**Document section:**
----------

Larry Leventhal, the activists’ attorney, said Monday that he would appeal the decision by James Showalter, head of Minnesota Management and Budget, to Gov. Mark Dayton on Tuesday.

Last week, Leventhal filed the petition on behalf of the American Indian Movement; Clyde Bellecourt, one of its leaders; and Joey Browner, a former Vikings player who is of American Indian descent.

Leventhal contended in the petition that “Redskin” is a slur and violates federal public accommodation laws, state and city civil rights ­legislation and a United Nations declaration on indigenous peoples. He asked Showalter to hold a hearing and obtain a ruling from the state Supreme Court.

In a memorandum Friday, Showalter said that he “is not authorized to enforce local, state and federal anti-discrimination laws or United Nations covenants or declarations.”

----------

**The tasks:**
(a) Duplicate the part of the petition article starting at "Last week, Leventhal" and ending at "state Supreme Court.".
(b) Write the next part of the article on the "Redskin" petition, picking up after its last sentence.
The listing after this point has no connection to the petition article.

----------

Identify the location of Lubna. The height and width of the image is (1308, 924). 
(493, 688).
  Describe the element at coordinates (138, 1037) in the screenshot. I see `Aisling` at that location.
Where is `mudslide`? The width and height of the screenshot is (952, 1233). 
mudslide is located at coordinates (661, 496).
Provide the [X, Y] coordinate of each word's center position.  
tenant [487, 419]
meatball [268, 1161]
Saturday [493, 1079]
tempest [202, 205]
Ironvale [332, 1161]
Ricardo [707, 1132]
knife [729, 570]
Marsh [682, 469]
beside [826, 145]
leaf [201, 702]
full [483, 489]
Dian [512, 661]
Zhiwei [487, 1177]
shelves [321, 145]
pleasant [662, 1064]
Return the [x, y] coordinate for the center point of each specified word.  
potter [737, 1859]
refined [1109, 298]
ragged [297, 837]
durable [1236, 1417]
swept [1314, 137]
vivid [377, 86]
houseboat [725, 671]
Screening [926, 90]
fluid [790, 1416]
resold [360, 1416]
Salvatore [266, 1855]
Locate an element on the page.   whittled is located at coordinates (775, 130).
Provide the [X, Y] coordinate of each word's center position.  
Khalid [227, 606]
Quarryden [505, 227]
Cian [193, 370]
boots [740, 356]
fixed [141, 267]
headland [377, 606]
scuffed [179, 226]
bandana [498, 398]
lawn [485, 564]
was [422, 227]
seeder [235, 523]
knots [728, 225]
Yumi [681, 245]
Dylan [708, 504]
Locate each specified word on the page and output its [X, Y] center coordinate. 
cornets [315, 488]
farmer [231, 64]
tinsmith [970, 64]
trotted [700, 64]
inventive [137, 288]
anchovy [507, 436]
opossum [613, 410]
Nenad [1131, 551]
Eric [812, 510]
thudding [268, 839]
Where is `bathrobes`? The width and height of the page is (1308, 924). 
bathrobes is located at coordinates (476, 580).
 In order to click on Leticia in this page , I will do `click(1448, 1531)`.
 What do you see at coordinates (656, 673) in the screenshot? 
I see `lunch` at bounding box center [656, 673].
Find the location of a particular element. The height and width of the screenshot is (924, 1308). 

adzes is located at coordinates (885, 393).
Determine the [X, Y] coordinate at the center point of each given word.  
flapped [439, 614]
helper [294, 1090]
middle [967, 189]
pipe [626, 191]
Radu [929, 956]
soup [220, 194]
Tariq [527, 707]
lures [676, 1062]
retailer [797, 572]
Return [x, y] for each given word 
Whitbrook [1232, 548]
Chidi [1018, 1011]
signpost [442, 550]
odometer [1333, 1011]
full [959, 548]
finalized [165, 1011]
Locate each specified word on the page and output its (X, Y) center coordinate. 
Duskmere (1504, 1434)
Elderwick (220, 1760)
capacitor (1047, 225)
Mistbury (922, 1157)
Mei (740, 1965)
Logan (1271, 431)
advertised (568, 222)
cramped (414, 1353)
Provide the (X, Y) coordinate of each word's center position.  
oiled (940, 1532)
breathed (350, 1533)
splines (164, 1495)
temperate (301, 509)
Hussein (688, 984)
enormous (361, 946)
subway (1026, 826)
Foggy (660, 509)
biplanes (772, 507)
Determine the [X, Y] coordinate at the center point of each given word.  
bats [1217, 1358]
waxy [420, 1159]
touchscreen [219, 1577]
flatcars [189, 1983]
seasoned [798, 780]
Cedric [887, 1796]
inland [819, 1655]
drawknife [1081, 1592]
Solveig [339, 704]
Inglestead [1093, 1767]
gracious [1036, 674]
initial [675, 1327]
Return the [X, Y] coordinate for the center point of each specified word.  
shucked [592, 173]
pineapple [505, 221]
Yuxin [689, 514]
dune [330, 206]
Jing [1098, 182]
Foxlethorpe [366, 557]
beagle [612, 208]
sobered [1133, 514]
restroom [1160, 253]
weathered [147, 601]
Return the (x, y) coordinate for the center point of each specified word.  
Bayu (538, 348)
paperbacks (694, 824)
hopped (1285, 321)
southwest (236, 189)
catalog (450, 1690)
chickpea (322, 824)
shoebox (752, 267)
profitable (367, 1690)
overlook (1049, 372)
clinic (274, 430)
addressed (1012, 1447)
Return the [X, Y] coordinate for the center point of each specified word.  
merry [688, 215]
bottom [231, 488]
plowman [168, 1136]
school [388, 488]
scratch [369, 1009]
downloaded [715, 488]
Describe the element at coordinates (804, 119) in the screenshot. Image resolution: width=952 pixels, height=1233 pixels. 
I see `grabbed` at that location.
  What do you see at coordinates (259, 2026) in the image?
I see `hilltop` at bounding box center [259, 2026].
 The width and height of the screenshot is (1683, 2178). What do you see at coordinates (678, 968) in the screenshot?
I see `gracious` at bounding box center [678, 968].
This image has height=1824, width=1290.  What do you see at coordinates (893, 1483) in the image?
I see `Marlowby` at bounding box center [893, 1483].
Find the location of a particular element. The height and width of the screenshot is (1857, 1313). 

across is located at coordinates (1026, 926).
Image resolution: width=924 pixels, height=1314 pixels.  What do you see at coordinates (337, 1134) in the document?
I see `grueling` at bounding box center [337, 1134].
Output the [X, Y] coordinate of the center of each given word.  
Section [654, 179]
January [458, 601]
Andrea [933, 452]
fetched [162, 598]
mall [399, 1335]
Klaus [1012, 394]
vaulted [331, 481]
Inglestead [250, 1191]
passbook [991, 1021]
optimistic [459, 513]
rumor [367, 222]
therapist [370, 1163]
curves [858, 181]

----------

**Task-by-task results:**
(a)
Last week, Leventhal filed the petition on behalf of the American Indian Movement; Clyde Bellecourt, one of its leaders; and Joey Browner, a former Vikings player who is of American Indian descent.

Leventhal contended in the petition that “Redskin” is a slur and violates federal public accommodation laws, state and city civil rights ­legislation and a United Nations declaration on indigenous peoples. He asked Showalter to hold a hearing and obtain a ruling from the state Supreme Court.

(b)
He said that neither the law that provides for issuing the bonds, nor any other law, requires him to hold a hearing to determine whether the stadium will violate laws banning discriminatory actions.

He said a previous state Supreme Court decision on another issue backs him up.

Leventhal said Monday that he believes Showalter has the authority to take up the controversy but doesn’t want to do it. Leventhal noted that Dayton had publicly criticized the use of the nickname.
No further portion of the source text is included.